▶ Stored data entries
■ ■ ■ ■

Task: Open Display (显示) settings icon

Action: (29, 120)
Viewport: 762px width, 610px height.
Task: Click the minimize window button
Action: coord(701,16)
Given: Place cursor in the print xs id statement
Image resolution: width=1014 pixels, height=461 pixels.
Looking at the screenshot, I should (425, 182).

■ ■ ■ ■

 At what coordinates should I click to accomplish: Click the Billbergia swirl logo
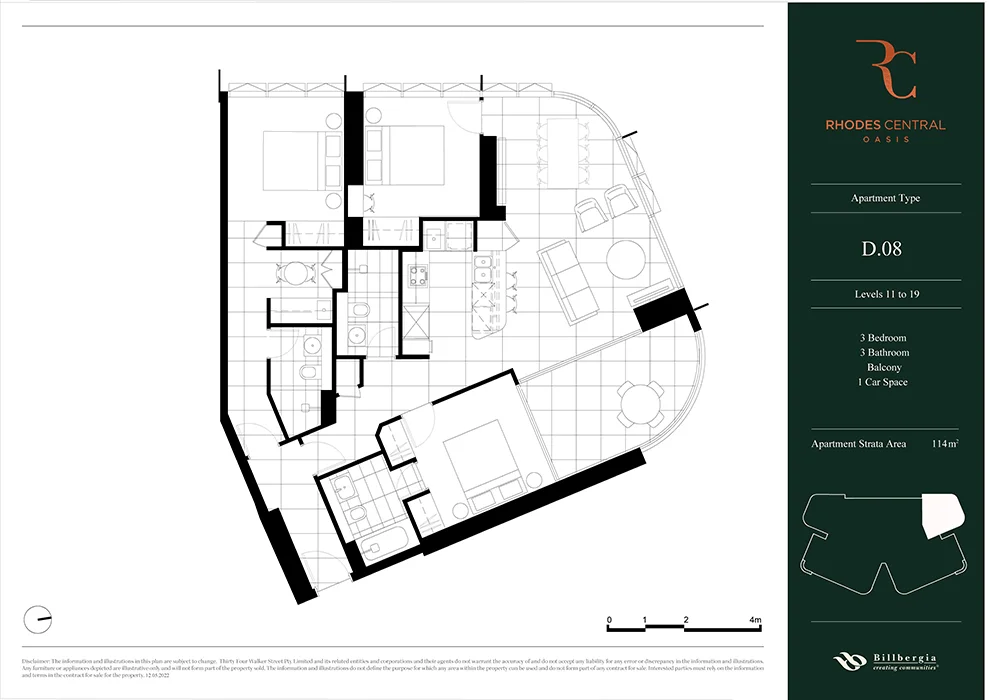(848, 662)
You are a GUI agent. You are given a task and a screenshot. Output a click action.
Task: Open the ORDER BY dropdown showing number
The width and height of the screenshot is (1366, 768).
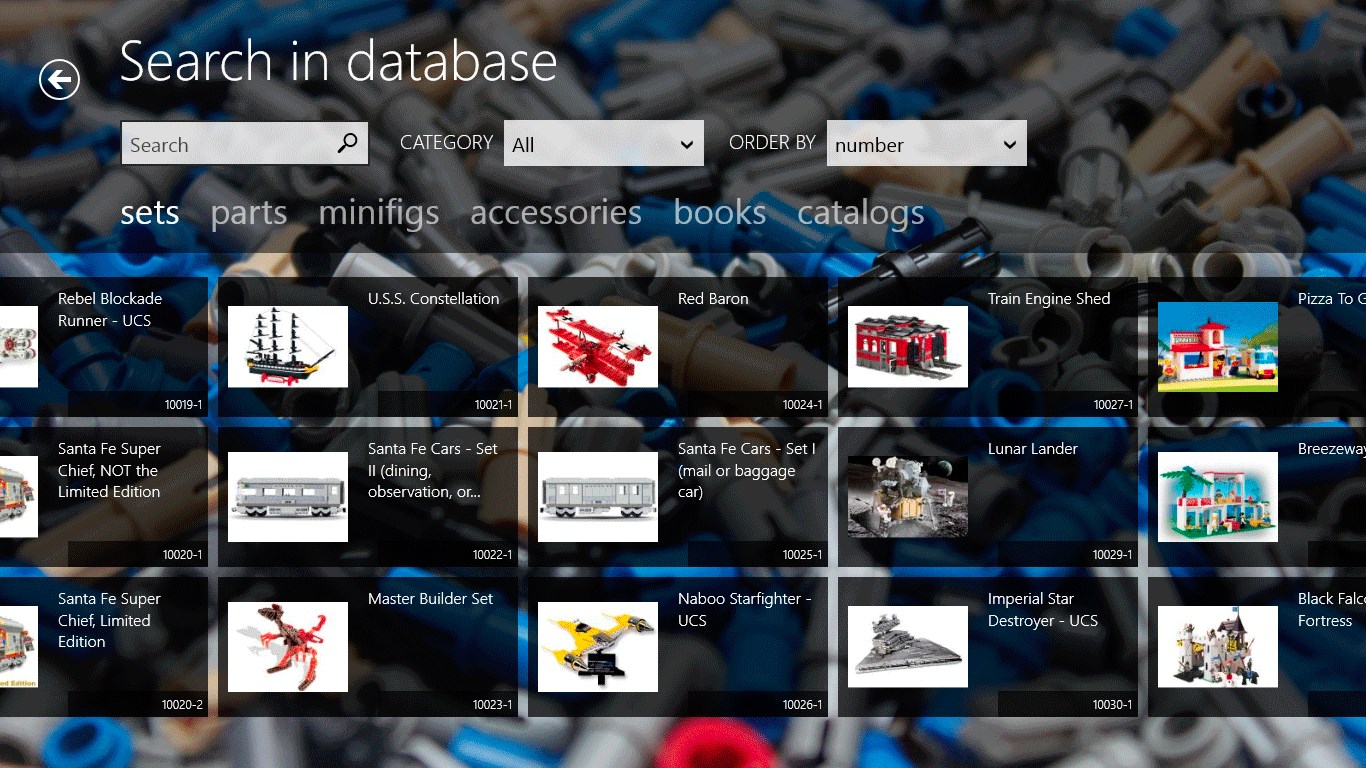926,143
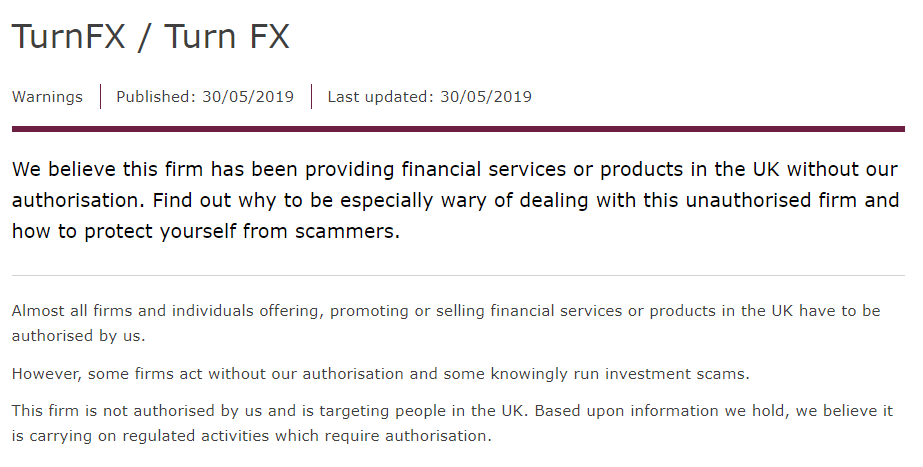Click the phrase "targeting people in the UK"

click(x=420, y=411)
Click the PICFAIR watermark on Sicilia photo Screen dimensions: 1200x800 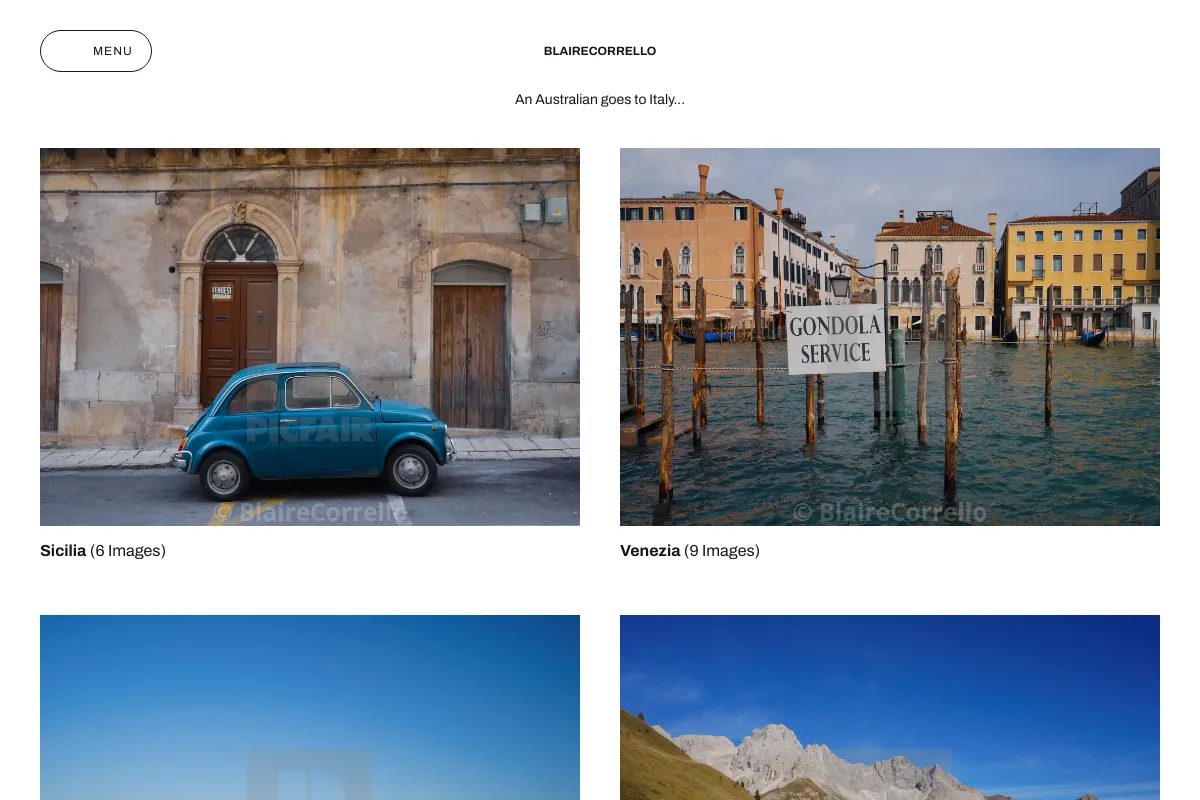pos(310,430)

■ ■ ■ ■

▶ YOUR GOAL
Copy out, exactly and alone, the lines of the entries above between the ones holding "Task: Open Display (显示) settings icon" and "Given: Place cursor", inclusive.

▶ SOLVED EXERCISE
Task: Open Display (显示) settings icon

Action: (29, 120)
Viewport: 762px width, 610px height.
Task: Click the minimize window button
Action: coord(701,16)
Given: Place cursor in the print xs id statement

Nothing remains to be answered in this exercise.